Apologies for all these messages in a row...but to disable the default suspend script, AND get the normal shutdown behavior when closing VMWare fusion, I had to create a dummy script that would return success, and use that as a suspend script. So:
1. Create /home/foo/vmware-suspend-script, with the contents#!/bin/shexit 0
2. chmod 777 /home/foo/vmware-suspend-script
3. sudo /usr/bin/vmware-toolbox-cmd script suspend set /home/gregr/vmware-suspend-script
As to why the original script isn't working...I took a quick look, and it looks like it's doing some network related stuff with the interfaces. I do have a modified /etc/network/interfaces file, which perhaps is causing a conflict with the suspend script? Here's my interfaces file:
# The loopback network interface
iface lo inet loopback
# The primary network interface
auto eth0 eth0:0
iface eth0 inet static
iface eth0:0 inet static
I run the same version of Ubuntu have encountered the same problem. I traced the problem down to the VMware networking scripts and this bug in Ubuntu: https://bugs.launchpad.net/ubuntu/+source/sysvinit/+bug/440179
In the "/etc/vmware-tools/script/vmware/network" script, there's a function "run_network_script()". It first finds the "/etc/init.d/networking" script and then tries to find the SysV "service" script. If it can find the "service" script, it'll use that to suspend networking. Otherwise it'll use the init.d script. The problem is that the "service" script does exist but is broken for networking in this version of Ubuntu, hence the failures when VMware runs it script. The solution for me is to just comment out the line that tries to find the "service" script so that it falls back to the init.d script. Just comment out the: "service = `which...`" line (line 81)
Hope that helps.
1 person found this helpful
Yeah, so I spoke with a couple of folks internally and it sounds like the two best options are 1) upgrade to another version of Ubuntu that contains a properly working service or 2) comment out the line that tries to find `which service` as jupiterstar mentioned in his previous post.

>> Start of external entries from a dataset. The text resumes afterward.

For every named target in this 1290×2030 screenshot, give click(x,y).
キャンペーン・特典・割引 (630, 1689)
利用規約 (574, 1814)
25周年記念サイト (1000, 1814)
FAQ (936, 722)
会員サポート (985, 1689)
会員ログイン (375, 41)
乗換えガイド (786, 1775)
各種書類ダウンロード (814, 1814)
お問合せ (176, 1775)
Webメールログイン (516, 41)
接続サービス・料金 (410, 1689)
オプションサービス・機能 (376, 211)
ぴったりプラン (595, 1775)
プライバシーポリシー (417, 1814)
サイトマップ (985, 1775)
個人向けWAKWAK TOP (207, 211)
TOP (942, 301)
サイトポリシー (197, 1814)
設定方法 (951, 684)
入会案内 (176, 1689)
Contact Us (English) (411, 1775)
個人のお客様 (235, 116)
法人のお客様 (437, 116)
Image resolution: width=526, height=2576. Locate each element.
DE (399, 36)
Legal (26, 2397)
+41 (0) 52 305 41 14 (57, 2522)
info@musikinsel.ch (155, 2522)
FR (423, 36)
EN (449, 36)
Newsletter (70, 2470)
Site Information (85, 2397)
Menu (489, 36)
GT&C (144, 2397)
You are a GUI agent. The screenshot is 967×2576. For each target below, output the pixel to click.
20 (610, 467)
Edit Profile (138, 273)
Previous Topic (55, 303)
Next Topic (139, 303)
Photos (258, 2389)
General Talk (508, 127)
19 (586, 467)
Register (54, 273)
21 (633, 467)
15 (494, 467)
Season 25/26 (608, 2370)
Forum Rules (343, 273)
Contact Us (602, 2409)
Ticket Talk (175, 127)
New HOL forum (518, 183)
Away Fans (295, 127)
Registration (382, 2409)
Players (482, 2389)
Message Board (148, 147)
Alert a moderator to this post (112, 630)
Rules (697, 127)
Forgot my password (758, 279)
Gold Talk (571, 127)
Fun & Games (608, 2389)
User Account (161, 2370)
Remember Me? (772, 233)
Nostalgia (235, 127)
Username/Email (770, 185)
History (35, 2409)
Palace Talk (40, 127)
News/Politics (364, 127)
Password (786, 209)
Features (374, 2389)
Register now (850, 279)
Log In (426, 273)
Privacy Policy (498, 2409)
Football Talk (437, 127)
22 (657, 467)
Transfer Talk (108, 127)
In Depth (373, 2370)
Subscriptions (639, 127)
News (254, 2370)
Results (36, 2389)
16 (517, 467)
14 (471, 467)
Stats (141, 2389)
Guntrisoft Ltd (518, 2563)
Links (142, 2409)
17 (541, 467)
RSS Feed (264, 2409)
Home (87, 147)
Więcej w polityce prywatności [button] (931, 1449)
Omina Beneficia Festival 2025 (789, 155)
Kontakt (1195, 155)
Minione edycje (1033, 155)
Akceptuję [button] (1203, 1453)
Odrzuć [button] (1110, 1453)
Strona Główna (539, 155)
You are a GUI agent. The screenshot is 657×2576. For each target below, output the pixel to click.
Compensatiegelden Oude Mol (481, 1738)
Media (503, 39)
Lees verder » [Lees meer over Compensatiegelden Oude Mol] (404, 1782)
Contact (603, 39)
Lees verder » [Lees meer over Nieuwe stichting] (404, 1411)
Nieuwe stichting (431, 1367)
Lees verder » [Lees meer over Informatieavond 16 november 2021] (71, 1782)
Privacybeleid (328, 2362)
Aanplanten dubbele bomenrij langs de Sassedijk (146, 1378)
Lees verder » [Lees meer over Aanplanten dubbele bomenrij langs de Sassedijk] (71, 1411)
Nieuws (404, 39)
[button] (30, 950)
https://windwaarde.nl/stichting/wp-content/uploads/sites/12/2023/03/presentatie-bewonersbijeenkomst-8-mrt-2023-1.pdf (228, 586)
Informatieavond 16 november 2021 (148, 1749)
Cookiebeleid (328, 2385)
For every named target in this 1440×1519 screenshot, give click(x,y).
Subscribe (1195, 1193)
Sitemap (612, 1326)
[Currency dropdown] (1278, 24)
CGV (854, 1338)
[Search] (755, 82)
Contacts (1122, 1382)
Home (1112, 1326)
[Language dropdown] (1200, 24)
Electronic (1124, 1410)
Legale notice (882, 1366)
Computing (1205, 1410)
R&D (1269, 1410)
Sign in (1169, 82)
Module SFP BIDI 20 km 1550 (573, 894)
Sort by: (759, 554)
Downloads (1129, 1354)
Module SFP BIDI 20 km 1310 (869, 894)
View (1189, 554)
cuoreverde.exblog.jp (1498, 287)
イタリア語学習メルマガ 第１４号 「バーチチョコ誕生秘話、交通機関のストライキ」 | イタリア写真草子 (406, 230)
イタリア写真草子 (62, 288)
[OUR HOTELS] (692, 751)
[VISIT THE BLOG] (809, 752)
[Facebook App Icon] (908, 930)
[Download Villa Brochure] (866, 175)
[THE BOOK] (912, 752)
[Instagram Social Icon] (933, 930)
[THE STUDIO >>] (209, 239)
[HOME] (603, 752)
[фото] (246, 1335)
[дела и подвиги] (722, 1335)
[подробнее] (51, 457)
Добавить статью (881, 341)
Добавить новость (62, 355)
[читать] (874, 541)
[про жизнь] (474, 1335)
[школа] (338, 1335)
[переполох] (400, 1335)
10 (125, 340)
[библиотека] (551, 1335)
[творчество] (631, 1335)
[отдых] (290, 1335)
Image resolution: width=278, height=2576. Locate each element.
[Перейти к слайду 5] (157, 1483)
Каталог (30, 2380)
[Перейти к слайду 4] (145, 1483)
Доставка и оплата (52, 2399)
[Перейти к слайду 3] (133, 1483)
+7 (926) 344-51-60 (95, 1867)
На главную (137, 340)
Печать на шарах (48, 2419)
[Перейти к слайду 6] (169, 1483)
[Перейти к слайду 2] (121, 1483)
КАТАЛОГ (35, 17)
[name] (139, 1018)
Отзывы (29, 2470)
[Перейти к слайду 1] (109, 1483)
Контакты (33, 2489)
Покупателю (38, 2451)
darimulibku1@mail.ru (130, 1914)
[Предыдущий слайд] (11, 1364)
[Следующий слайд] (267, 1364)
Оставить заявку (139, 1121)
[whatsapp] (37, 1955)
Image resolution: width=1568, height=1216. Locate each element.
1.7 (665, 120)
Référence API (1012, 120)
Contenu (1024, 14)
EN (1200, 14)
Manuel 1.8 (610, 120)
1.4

Thanks. In my case, I run VMs that simulate production servers for testing, so it's a matter of running the same Ubuntu version that the real servers do...so I can't just upgrade to make VMWare work better. :-)
I'll do the workaround described above - thanks for following up!
jupiterstar, thanks so much for this tip! I've got some Ubuntu 12.04 LTS text only servers that I use under Fusion and every time I'd try to shutdown my mac, VMWare would block the shutdown saying it was unable to run the suspend script. Commenting out line 81 of the script file did the trick!